BRIEF :: Your task is to repeat the lines below exactly, excluding any pictures they contain.

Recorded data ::
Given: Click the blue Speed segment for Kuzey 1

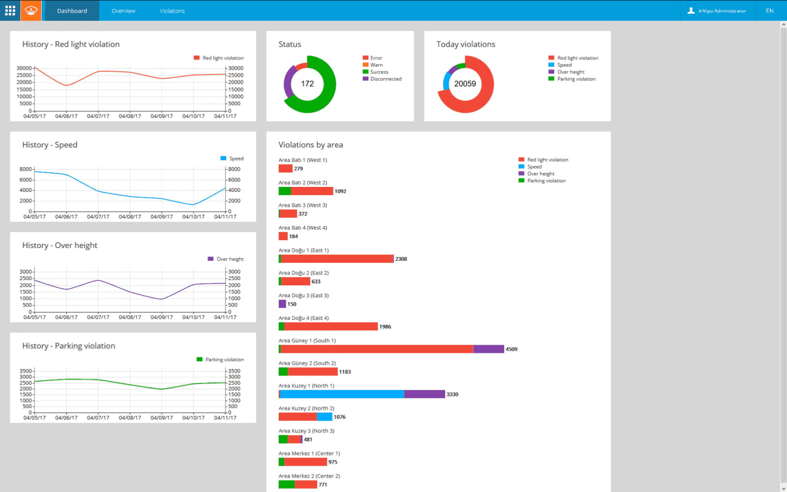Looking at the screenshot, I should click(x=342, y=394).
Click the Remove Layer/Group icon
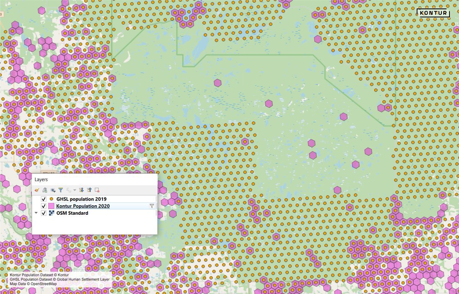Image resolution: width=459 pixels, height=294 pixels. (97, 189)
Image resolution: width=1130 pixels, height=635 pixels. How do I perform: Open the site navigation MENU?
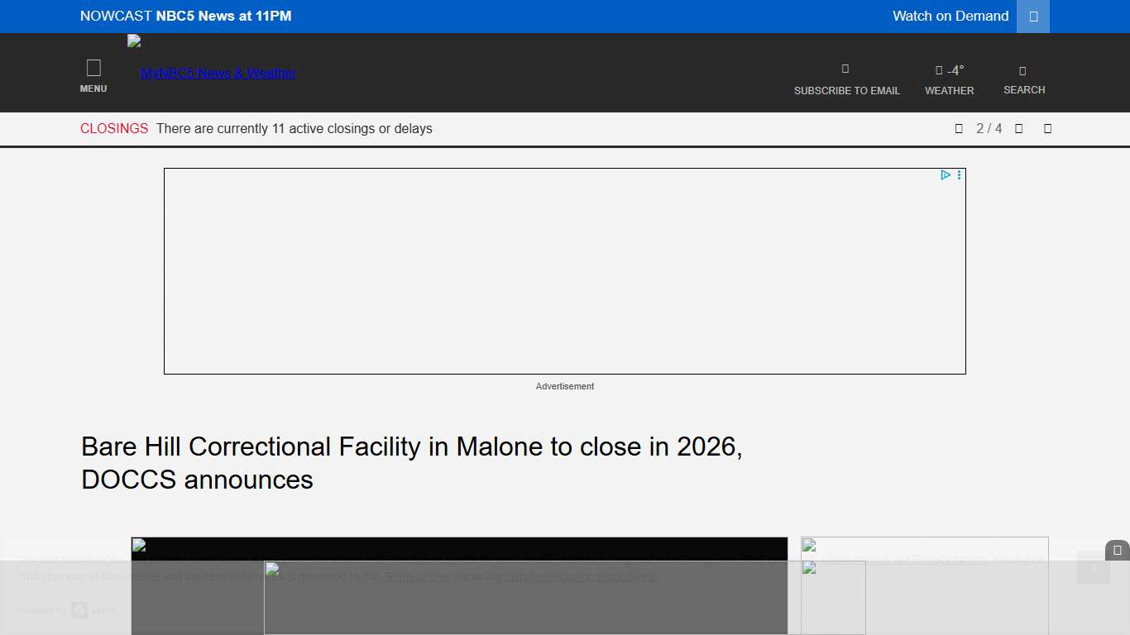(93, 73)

THE COMPLETED TASK ::
Given: Click the blue Speed segment for Kuzey 1

Looking at the screenshot, I should click(x=342, y=394).
Click the Remove Layer/Group icon
Image resolution: width=459 pixels, height=294 pixels. (97, 189)
Image resolution: width=1130 pixels, height=635 pixels. How do I perform: Open the site navigation MENU?
(93, 73)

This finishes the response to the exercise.